**Text shown**

>> begin

As airline fuel costs and safety concerns and regulations have increased, use of the aircraft main engines is no longer the best option for achieving, the desired safe and efficient ground movement. Various alternatives to the use of an aircraft's main engines to move an aircraft on the ground have been proposed and tried. The use of a tug or tow vehicle to move an aircraft into and out of a gate or parking location can eliminate the need to use the aircraft main engines. This option, however, is not without its own challenges and costs. More ground vehicles, requiring more fuel and more ground personnel to operate them, add to an already congested environment in the gate area. Restricted use of the aircraft engines on low power during arrival at or departure from a gate is an additional option. This option is also problematic, however. Not only does engine use consume fuel, it is also noisy, and the associated safety hazards of jet blast and engine ingestion in a congested area are significant concerns that cannot be overlooked.

>> end

Please answer from the passage on aircraft ground movement: which two safety hazards does it name for using the engines on low power in a congested area? The entries that come next have no connection to the passage on aircraft ground movement.

**Data**
>> begin

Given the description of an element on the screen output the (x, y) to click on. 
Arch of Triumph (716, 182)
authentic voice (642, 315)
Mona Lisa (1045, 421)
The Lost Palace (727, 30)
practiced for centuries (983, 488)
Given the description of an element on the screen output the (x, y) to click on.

>> end
>> begin

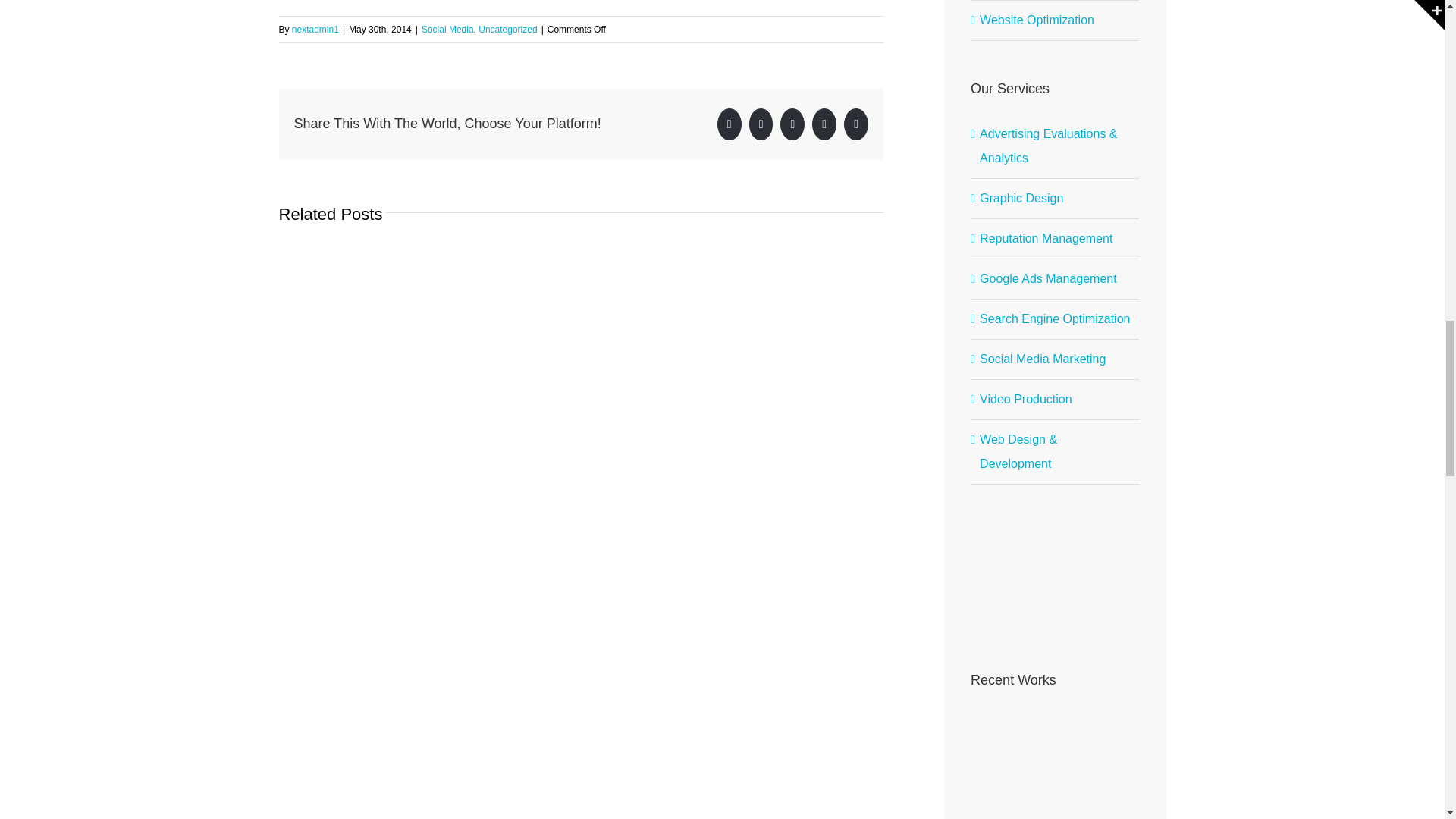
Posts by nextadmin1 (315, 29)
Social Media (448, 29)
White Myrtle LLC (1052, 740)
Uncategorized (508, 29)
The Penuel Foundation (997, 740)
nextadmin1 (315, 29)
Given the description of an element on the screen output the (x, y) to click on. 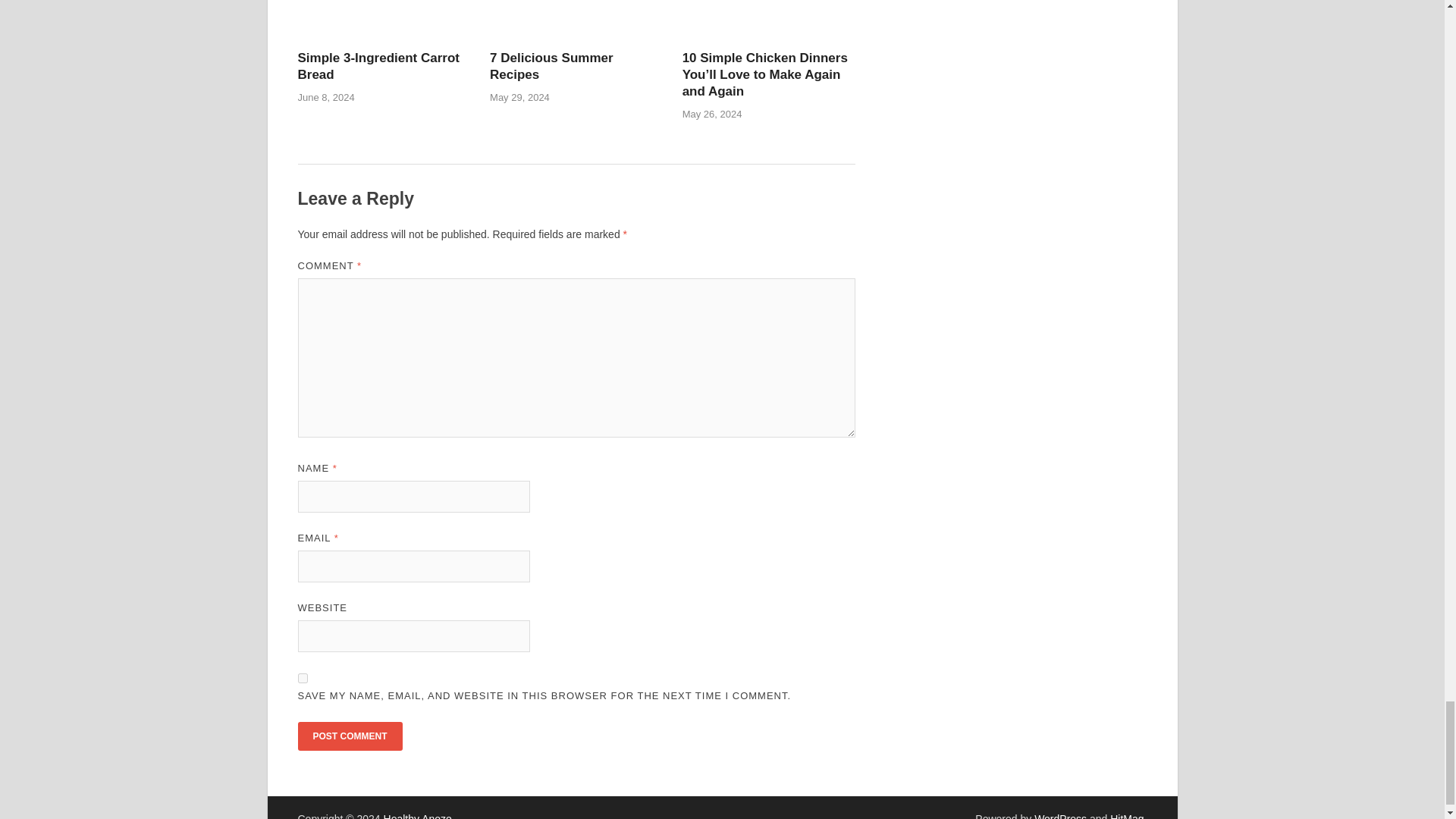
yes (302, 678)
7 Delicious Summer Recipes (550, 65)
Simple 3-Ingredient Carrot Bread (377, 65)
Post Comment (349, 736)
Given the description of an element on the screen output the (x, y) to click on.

>> end
>> begin

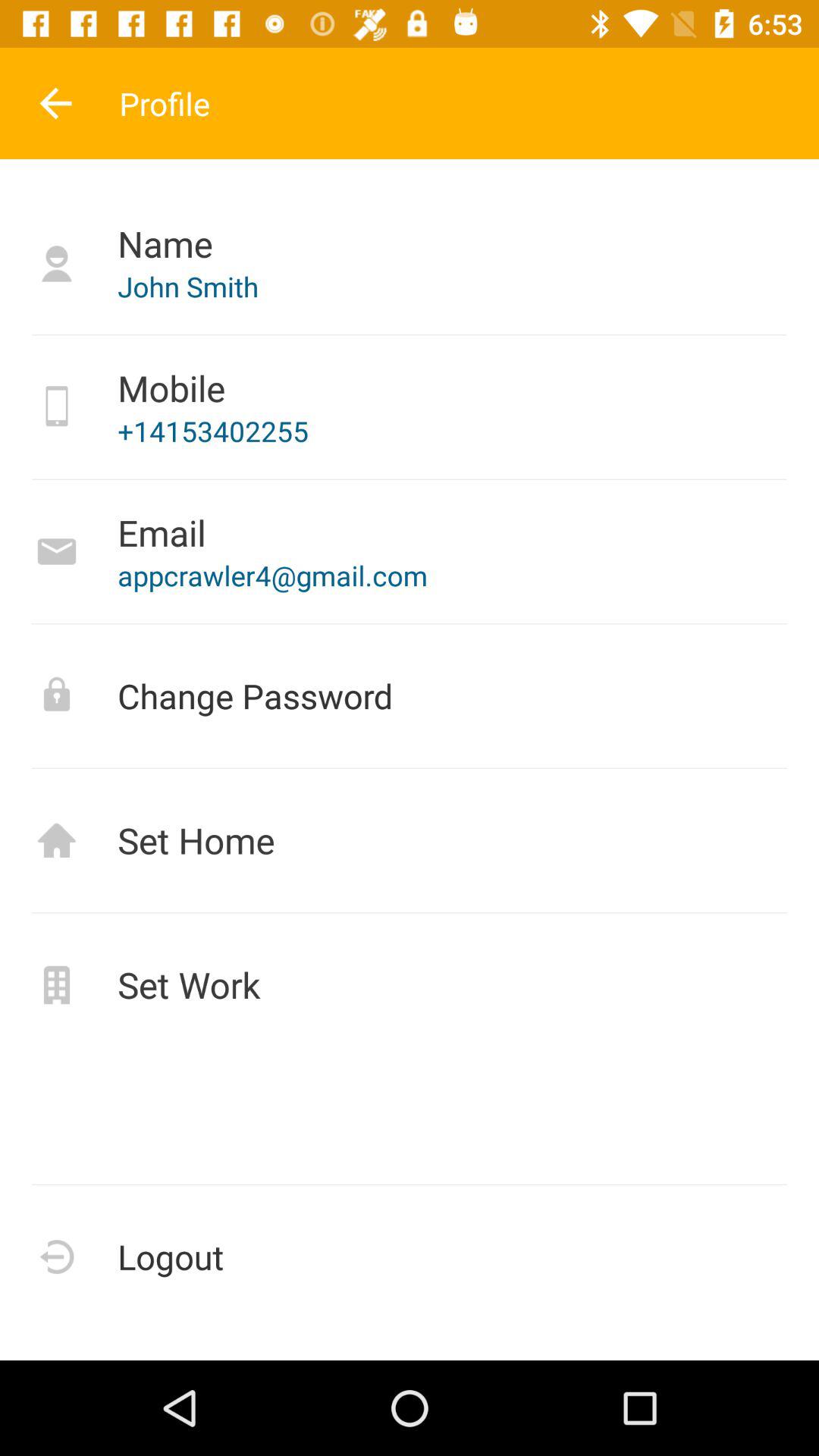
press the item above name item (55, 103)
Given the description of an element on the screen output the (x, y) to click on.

>> end

**Task response**
Jet blast and engine ingestion.